Change.  Such a small word brings such different emotions from different people.  Continuing our series on the “Enemy Behind the Line“, I wanted to spend some time on one enemy I see challenging every Christian, especially Christian Men; that of Unwillingness to change.

change-1For some, the emotion is pure excitement and thrill.  There are those who earnestly live to have the adrenaline rush associated with change.  They seek to change large and small things in life.  Sometimes, they will simply move the phone from one area of the desk to the other, simply to have change.  Their enemy is monotony.

For others, the emotion associated with the word change is pure anxiety.  Losing control is not an option they embrace and any type of change, regardless of the size, will send them into orbit.  They enjoy knowing what will happen, when it will happen, and to what degree it will happen.

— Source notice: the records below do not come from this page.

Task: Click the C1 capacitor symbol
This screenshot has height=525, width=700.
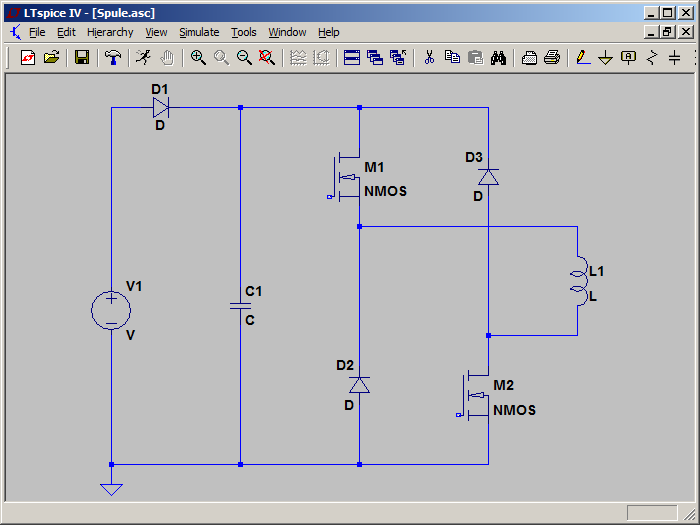Action: pos(241,306)
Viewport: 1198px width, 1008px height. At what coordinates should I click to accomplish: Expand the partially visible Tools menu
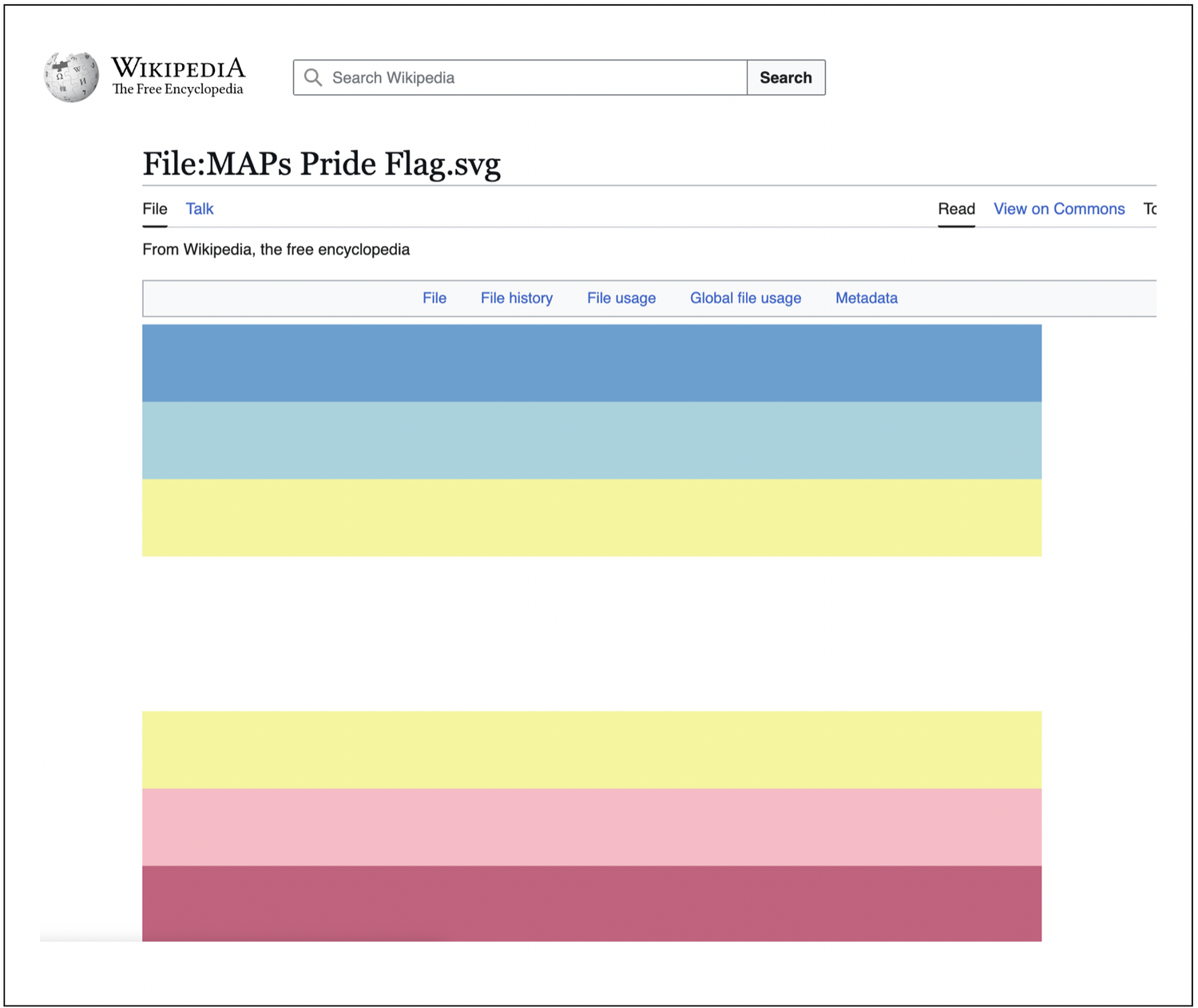pos(1150,208)
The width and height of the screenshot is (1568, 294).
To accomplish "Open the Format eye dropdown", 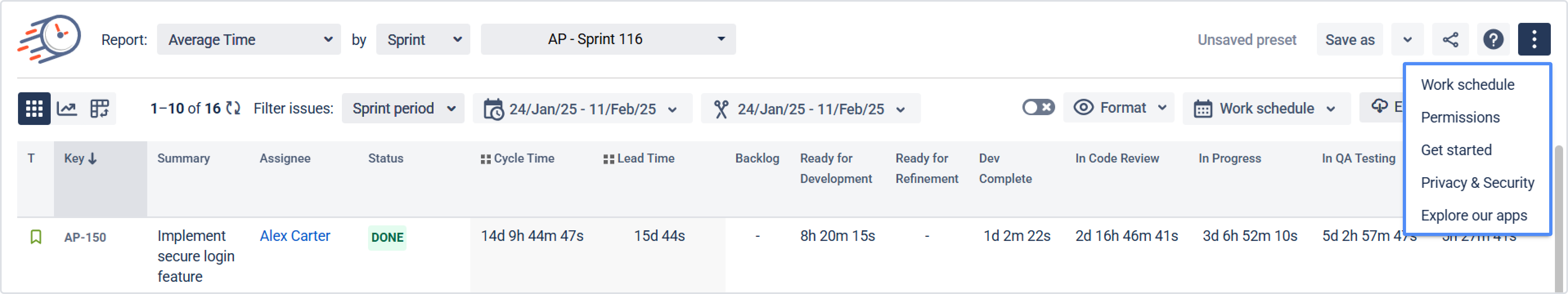I will pos(1119,108).
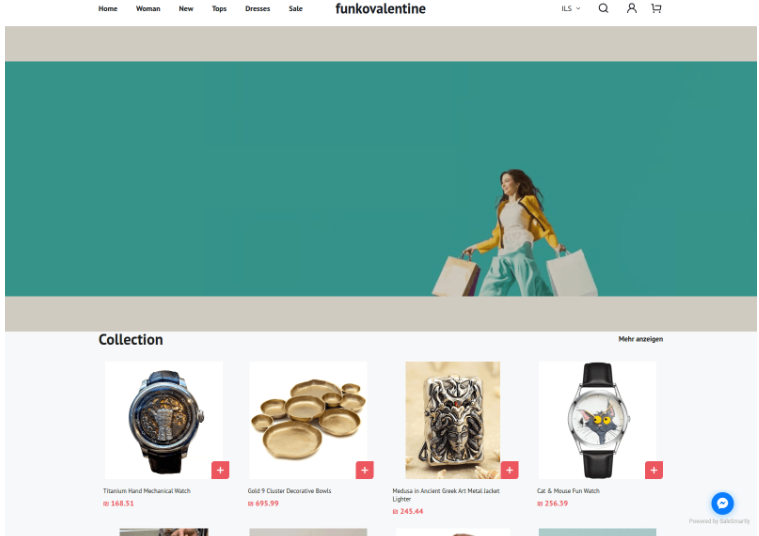Open the Tops menu category

click(219, 8)
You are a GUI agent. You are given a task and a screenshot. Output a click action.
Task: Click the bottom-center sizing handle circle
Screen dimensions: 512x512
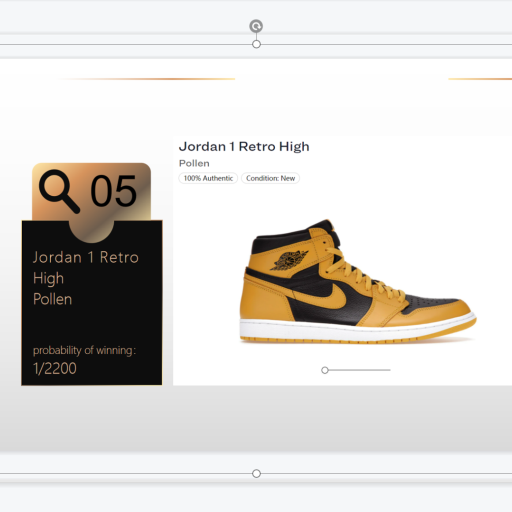tap(256, 473)
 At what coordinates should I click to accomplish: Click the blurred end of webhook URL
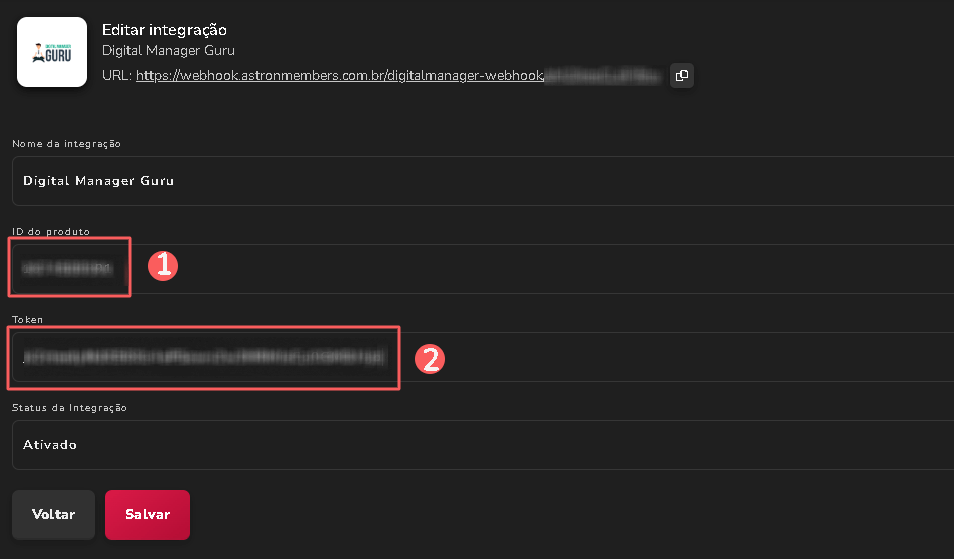tap(603, 76)
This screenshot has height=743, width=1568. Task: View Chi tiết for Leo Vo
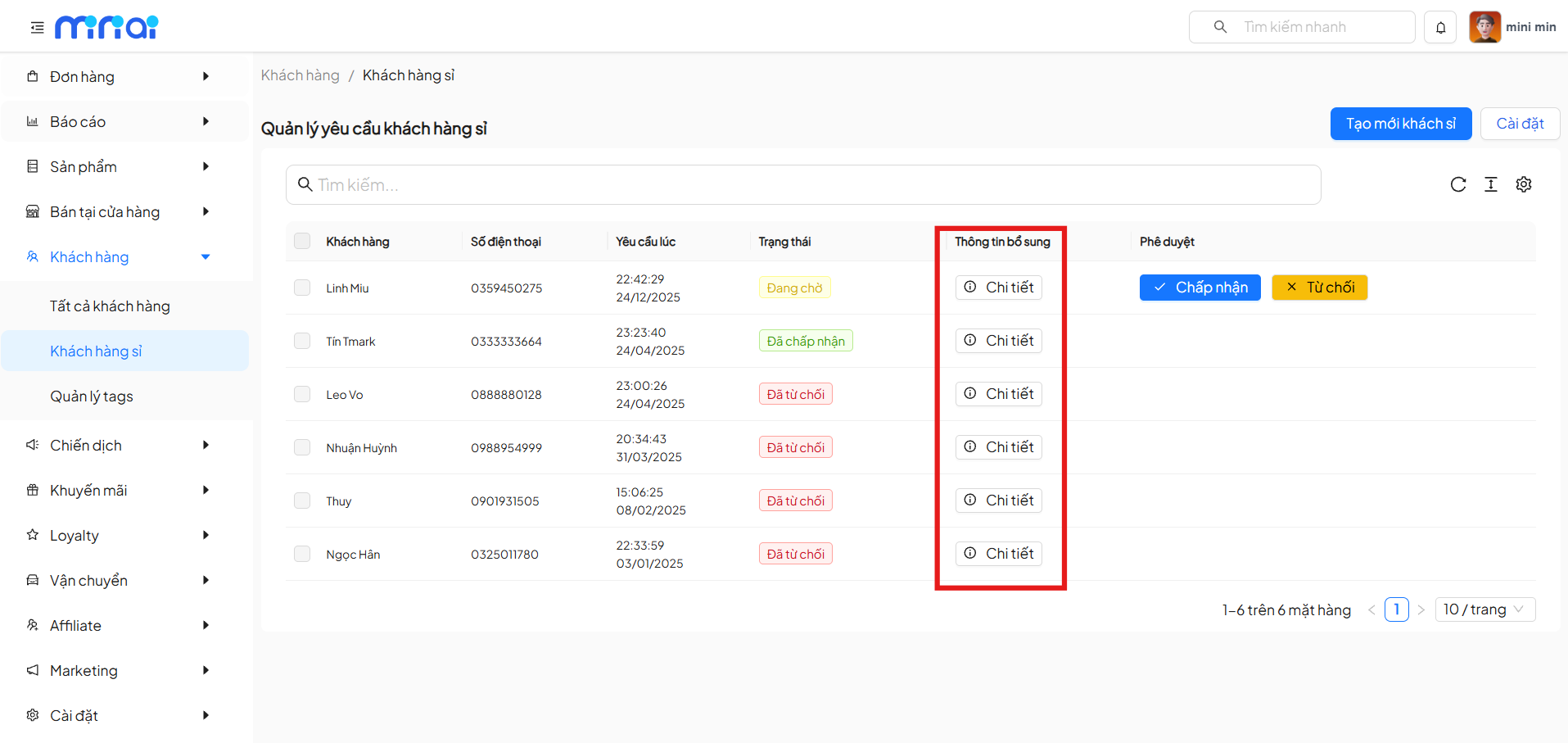[x=998, y=394]
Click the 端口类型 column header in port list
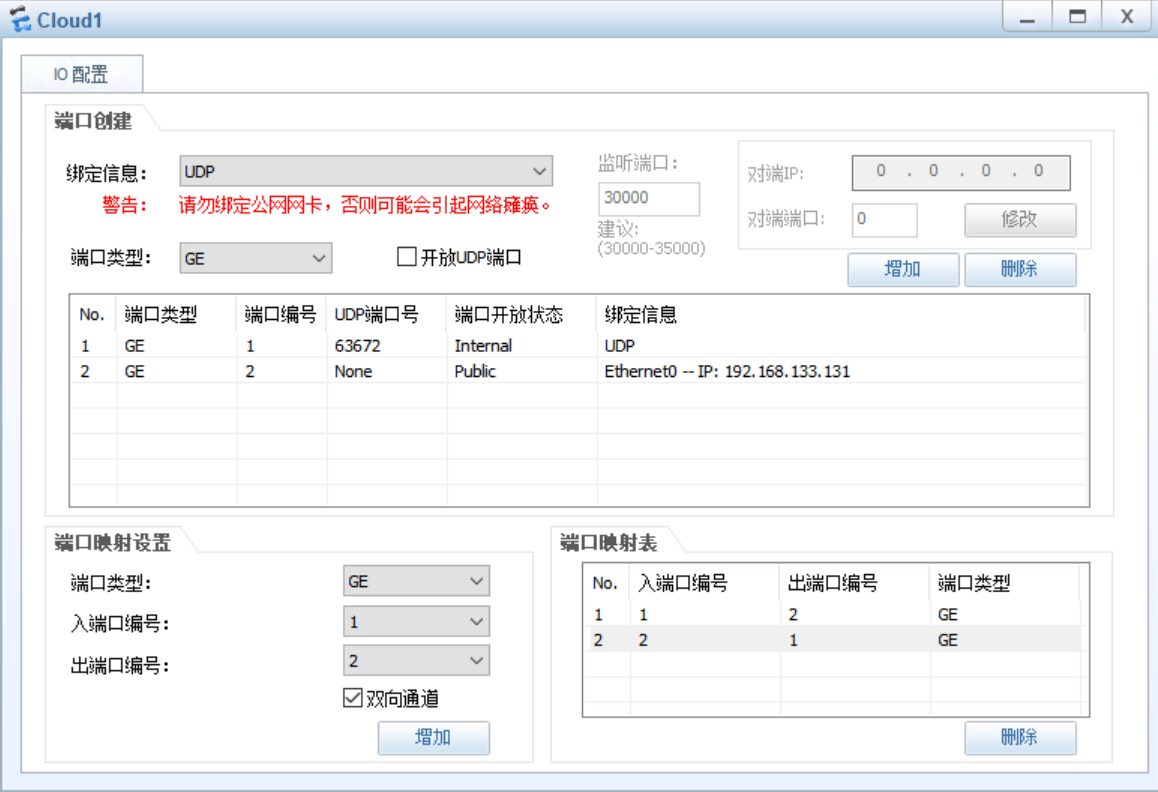The width and height of the screenshot is (1158, 792). [x=162, y=314]
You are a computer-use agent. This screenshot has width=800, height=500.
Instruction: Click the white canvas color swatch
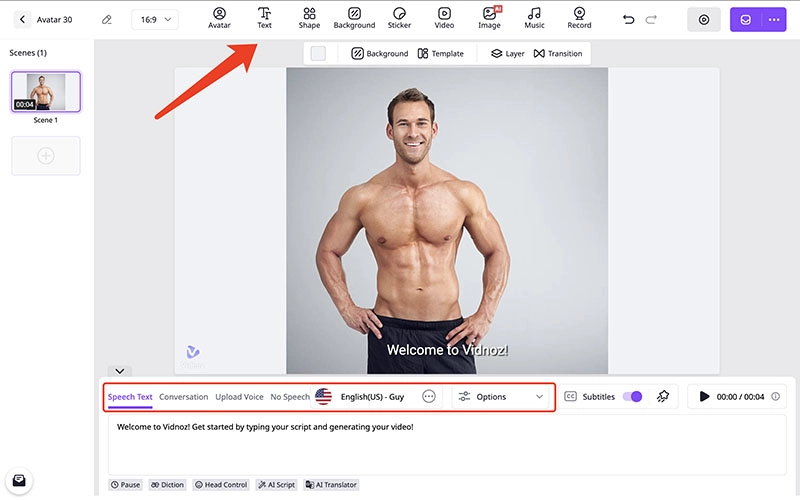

Unfortunately, as the aphorism goes, “Change happens.”  It is inevitable.  In fact, the Heisenberg Uncertainty Principle says, “There will always be an element of uncertainty in the universe.”  So, if something is not certain, wouldn’t that indicate there is change on the horizon?

Change Agents, or people who initiate change,  can be some of the most well-liked or deeply-despised people in any organization, office, church, or even family.  It seems they have a mug shot to live up to with their energy, out of the box thinking, and convictions.  Depending on what they are changing in your life, you either love them or hate them.  If anyone understood the meaning of this, it was Christ.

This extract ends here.